Author Response File: Author Response.docx

Reviewer 3 Report

I have appreciate this work on sterotactic brainstem biopsy.

I would like to suggest only few observations.

- As bibliography 10 i think it would be important to highlight the existant pediatric experience using the paper of "Carai A, Mastronuzzi A, De Benedictis A, Messina R, Cacchione A, Miele E, Randi F, Esposito G, Trezza A, Colafati GS, Savioli A, Locatelli F, Marras CE. Robot-Assisted Stereotactic Biopsy of Diffuse Intrinsic Pontine Glioma: A Single-Center Experience. World Neurosurg. 2017 May;101:584-588. "

- At line 73 what does it mean " potrebbe general condition" to exclude the biopsy?  Neurological conditions in any way due to the tumor?

- At which type of PET are they referring? DOPA or FDG? 

- If possible, it would be interesting to understand in which wayband in how mani cases their biopsies have changed the therapeutic approach.    

Author Response

We really appreciate your valuable comments regarding our manuscript. Please find below your itemized questions and concerns, followed by our replies.

Q1. As bibliography 10 i think it would be important to highlight the existant pediatric experience using the paper of "Carai A, Mastronuzzi A, De Benedictis A, Messina R, Cacchione A, Miele E, Randi F, Esposito G, Trezza A, Colafati GS, Savioli A, Locatelli F, Marras CE. Robot-Assisted Stereotactic Biopsy of Diffuse Intrinsic Pontine Glioma: A Single-Center Experience. World Neurosurg. 2017 May;101:584-588. "

A1. Thank you for your thoughtful comment. As you pointed out, we have added the following description to the Discussion section in the revised manuscript.

[Page 7, lines 210–212]
Carai et al. also reported their experience in robot-assisted stereotactic pontine biopsy in a series of diffuse intrinsic pontine glioma pediatric patients as a safe procedure with a high diagnostic rate [22].

Q2. At line 73 what does it mean " potrebbe general condition" to exclude the biopsy?  Neurological conditions in any way due to the tumor?

A2. Thank you for your pointing this out. The stereotactic frame-based biopsy is a less invasive method but is not indicated for patients who could not tolerate general anesthesia, not because of neurological problems. Therefore, we have revised the description as below.

[Page 2, lines 73–74]
The patients who could not tolerate general anesthesia due to the exceedingly poor general condition were not eligible for the surgery.

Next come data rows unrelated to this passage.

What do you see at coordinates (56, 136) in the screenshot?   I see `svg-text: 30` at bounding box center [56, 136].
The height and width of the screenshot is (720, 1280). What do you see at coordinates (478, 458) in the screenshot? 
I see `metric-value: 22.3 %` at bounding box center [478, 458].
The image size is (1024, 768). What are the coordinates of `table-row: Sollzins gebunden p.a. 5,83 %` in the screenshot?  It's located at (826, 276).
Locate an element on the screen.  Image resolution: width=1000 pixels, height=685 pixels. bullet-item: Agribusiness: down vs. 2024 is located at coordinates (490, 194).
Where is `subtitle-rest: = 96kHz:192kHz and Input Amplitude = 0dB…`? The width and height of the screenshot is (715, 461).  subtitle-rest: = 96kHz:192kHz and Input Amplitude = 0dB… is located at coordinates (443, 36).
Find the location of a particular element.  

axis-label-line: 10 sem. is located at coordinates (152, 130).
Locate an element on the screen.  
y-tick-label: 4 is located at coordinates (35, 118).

Q3. At which type of PET are they referring? DOPA or FDG? 

A3. Thank you for your valuable comment. The type of PET is FDG-PET. We added it in the Material and Methods section.

[Page 2, lines 82–84]
Before surgery, contrast-enhanced computed tomography (CT) and MRI were routinely performed, and nuclear medicine examinations were performed via 18F-fluorodeoxyglucose positron emission tomography (18F-FDG PET) and single-photon emission computed tomography (SPECT), as needed to improve the accuracy of diagnosis (Figure 1a,b).


Q4. If possible, it would be interesting to understand in which way and in how mani cases their biopsies have changed the therapeutic approach.

A4. Thank you for providing critical comments. As you mentioned, the biopsy results in a definitive diagnosis, including neurodegenerative disease and post-stroke changes, other than the expected brain tumor. Fortunately, we did not experience an unexpected diagnosis in the brainstem biopsy. Therefore, we have added the description below in the Discussion section.

[Page 7, lines 193–195]
Although some cases may be diagnosed as non-neoplastic lesions as a result of SFB, in this series of SFB for brainstem lesions, all specimens were neoplastic lesions, leading to appropriate radiation and/or chemotherapy.